FAA Drone Rules Go Into Effect

Rules adopted in June are now active
Author:
Publish date:
Social count:
0
FAA Clears Way For News Drones promo image

WASHINGTON– Transportation Secretary Anthony Foxx and Federal Aviation Administration Administrator Michael Huerta announced the implementation of the first operational rules for routine commercial use of small unmanned aircraft systems (UAS or “drones”). The regulations adopted on June 21, 2016 officially take effect today, Aug. 29.

The provisions of the new rule – formally known as Part 107 –are designed to minimize risks to other aircraft and people and property on the ground.

The FAA has several processes in place to help users take advantage of the rules that go into effect today with regard to waivers and use in various air-space classifications.

The FAA is offering a process to waive some of the rule’s restrictions if an operator demonstrates the proposed flight will be conducted safely under a waiver. Users must apply for these waivers. The FAA is issuing more than 70 waivers today, Aug.29, based on petitions for Sec. 333 exemptions. These waivers will be posted on Sept. 1. The majority of the approved waivers were for night operations under Part 107.

Users can operate their unmanned aircraft in Class G uncontrolled airspace without air traffic control permission. Operations in Class B, C, D and E airspace need air traffic approval. Users must request access to controlled airspace via the electronic portal at www.faa.gov/UAS.

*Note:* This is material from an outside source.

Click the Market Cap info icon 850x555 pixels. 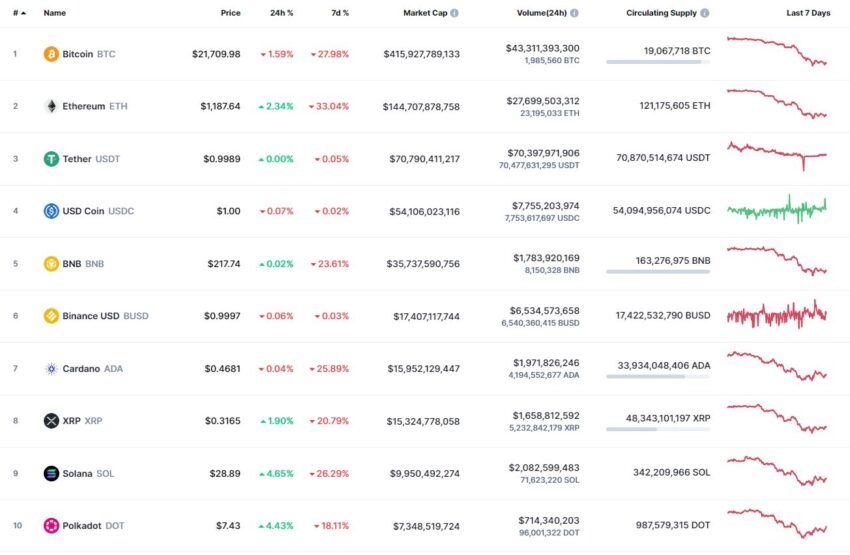[454, 13]
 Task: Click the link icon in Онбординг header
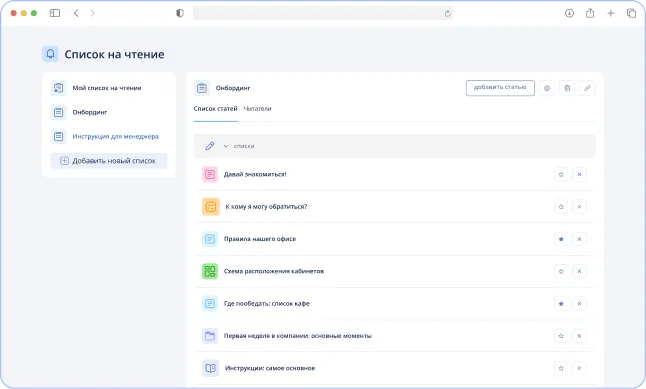(587, 88)
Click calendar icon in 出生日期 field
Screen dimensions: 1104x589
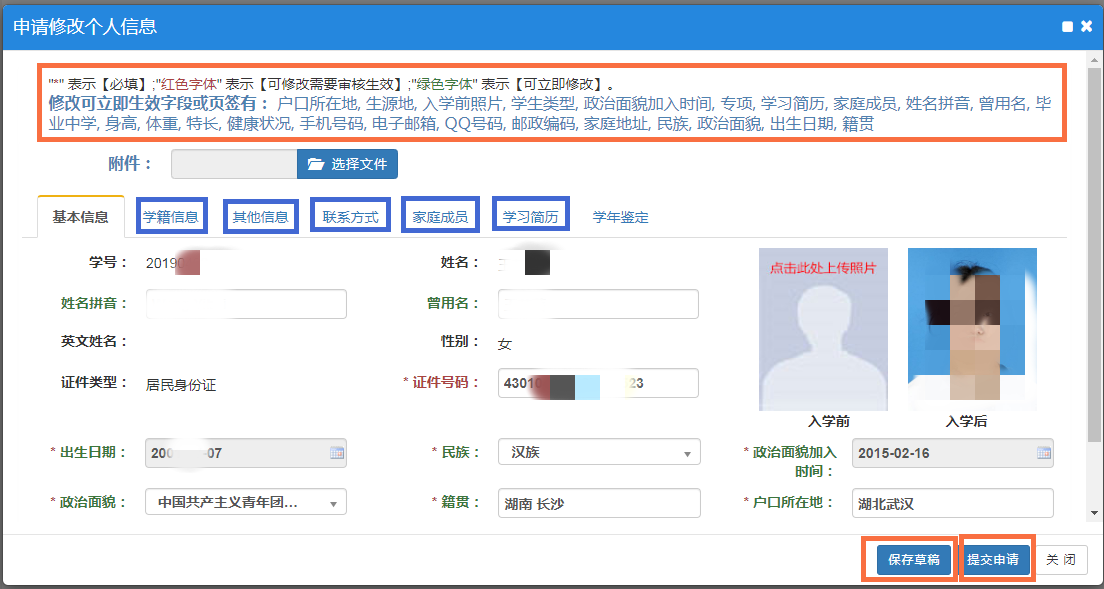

The FAA will evaluate airspace authorization requests using a phased approach. Operators may submit their requests starting today, but air traffic facilities will receive approved authorizations, if granted, according to the following tentative schedule:

Class D & E Surface Area: Oct. 3, 2016
Class C:Oct. 31, 2016
Class B: Dec. 5, 2016

The FAA said it would make every effort to approve requests as soon as possible, but the actual processing time would vary, depending on the complexity of an individual request and the volume of applications the FAA receives. The agency is urging users to submit requests at least 90 days before they intend to fly in controlled airspace.

The FAA said it would use safety data from each phase to ensure appropriate mitigations are in place as small UAS operations are integrated into controlled airspace.

Testing also becomes available today. Testing centers nationwide can now administer the Aeronautical Knowledge Test required under Part 107. After an operator passes the test, she or he must complete an FAA Airman Certificate and/or Rating Application to receive a remote pilot certificate.

It may take up to 48 hours for the website to record that the applicant has passed the knowledge test. The FAA expects to validate applications within 10 days. Applicants will then receive instructions for printing a temporary airman certificate, which is good for 120 days. The FAA will mail a permanent Remote Pilot Certificate within 120 days.

In the future, the FAA said it also would address operations not covered by Part 107 without a waiver, including operations over people, beyond-line-of-sight operations, extended operations, flight in urban areas, and flight at night.

Part 107 does not apply to model aircraft. Model aircraft operators must continue to satisfy all the criteria specified in Sec. 336 of Public Law 112-95 (which is now codified in part 101), including the stipulation they be operated only for hobby or recreational purposes.